Like Eden, which it resembles in other ways, Valderrama is a bit underpopulated. The club has 432 members, and they live on several continents. On a clear, warm afternoon, I sit on the terrace looking out over the oak-studded eighteenth fairway, and during a long lunch and a chat with a member, I see exactly no one on the course.
My companion explains that his friends like things just as they are: "This club wasn't founded so that people could crowd one another." In the clubhouse, luxury awaits anyone who shows up, the tables aglitter with glassware, and in the lounge, a little cart, which once trucked grain around an Andalusian barn, now bears calvados and cognac and a humidor full of Montecristos, Davidoffs, Partagas.
Things won't be so quiet on November fourth, when some sixty-five of the best players in the world convene at Valderrama for the third and final leg of the 1999 World Golf Championship. They'll compete for five million dollars in prize money (with a million going to the winner) on a course generally considered the finest in Europe. With its meticulously maintained fairways and flawless greens, its rolling terrain and long Mediterranean views, it's a place of serene beauty. Very occasionally, serenity can turn into acute distress, as the 1997 Ryder Cup team discovered when winds picked up. But even without winds, some ingenious and controversial design decisions can complicate your game.

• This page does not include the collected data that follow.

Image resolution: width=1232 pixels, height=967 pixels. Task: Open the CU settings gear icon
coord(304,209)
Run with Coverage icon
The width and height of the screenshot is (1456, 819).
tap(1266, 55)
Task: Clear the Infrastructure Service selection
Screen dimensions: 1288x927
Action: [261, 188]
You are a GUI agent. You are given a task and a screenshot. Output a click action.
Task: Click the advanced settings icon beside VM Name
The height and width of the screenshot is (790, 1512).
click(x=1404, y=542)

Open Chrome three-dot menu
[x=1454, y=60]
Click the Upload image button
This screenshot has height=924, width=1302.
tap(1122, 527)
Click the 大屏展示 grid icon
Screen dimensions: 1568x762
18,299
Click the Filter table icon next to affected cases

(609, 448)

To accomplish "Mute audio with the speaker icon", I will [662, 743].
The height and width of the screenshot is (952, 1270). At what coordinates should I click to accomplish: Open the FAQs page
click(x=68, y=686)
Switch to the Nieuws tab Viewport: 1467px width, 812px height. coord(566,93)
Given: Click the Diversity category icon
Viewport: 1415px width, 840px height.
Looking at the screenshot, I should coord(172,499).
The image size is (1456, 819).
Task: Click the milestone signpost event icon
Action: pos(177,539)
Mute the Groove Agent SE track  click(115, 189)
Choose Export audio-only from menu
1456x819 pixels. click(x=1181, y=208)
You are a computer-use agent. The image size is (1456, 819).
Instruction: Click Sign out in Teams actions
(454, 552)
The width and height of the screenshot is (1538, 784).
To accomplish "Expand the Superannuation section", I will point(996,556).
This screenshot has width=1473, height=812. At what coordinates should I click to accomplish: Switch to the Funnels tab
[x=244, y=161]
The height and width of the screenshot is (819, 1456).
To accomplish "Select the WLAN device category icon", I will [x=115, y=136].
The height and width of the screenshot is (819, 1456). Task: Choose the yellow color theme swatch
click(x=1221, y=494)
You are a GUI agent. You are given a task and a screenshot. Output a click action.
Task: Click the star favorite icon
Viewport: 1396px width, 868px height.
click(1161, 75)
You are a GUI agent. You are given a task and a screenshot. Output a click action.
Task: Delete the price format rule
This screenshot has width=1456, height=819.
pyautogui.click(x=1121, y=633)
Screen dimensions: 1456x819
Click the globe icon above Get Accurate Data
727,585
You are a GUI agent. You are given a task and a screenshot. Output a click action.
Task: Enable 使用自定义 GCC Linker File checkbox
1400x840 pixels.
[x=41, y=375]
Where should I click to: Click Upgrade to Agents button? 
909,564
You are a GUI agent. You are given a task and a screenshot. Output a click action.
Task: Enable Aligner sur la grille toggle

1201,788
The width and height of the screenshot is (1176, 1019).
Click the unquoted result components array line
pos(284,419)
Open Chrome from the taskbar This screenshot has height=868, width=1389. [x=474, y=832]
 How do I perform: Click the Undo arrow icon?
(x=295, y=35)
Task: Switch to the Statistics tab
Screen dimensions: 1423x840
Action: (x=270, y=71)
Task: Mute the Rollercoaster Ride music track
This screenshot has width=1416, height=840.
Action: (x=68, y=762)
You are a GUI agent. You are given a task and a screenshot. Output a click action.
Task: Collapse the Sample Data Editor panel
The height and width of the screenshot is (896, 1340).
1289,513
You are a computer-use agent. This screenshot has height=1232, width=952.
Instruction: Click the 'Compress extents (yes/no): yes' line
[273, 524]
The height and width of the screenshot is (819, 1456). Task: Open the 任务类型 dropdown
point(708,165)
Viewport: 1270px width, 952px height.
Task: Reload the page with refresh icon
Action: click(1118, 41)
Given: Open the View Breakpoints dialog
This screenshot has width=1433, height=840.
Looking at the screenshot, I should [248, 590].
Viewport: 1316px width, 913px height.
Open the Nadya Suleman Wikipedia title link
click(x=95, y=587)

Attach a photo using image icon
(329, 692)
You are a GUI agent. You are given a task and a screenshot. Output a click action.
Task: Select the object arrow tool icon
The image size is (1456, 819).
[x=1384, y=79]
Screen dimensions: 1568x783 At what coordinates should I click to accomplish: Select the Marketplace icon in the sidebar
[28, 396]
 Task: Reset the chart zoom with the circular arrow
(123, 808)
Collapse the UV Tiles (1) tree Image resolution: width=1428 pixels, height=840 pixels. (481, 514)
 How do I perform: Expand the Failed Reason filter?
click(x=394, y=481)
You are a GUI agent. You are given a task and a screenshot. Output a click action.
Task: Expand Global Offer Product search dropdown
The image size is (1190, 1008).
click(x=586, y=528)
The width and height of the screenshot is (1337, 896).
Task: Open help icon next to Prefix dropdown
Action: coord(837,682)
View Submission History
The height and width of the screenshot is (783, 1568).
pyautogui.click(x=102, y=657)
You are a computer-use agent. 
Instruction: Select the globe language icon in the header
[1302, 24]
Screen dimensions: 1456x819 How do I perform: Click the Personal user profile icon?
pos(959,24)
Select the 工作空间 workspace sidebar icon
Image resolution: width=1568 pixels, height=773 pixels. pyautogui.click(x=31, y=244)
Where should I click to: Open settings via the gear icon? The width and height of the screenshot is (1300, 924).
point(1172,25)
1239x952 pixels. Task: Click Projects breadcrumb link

Valderrama is clearly the jewel of Spain's Costa del Sol, though it's scarcely alone. Thirty-nine courses dot the shoreline of this beautiful corner of the Mediterranean, which a local magazine calls the "Costa del Golf." You can put together a memorable campaign here: La Cala, San Roque, Sotogrande. The chances are that golf will exhaust you before you exhaust it. No matter, because then you will want to go in search of Andalusia.
Andalusia contains the Costa del Sol and much more as well--the inland cities of Seville, Córdoba, Granada and the little white-washed towns of the hills (the pueblos blancos), parched, rocky mountains and green river valleys and much of Spain's history. Andalusia is the place where thosepostcard images of Spain, bullfighting and flamenco, began and where they live on. It's the birthplace of much of Spain's genius as well, including, in this century, Lorca and Picasso.
You might as well begin where you are: on the luxurious coastline. The recent development of the Costa del Sol is ritualistically lamented. There is much to dismay but little to shock an American traveler, unless he is remembering the "undiscovered" (and impoverished) coastline that could be found here as recently as the sixties. It is mostly the sun-hungry Britis h who have effected the change, which happened quickly enough that the occasional peasant farm can be seen among the billboards. The place now evokes a nascent southern California, with its sere hills and slightly frantic traffic--monumental nature meeting monumental commerce.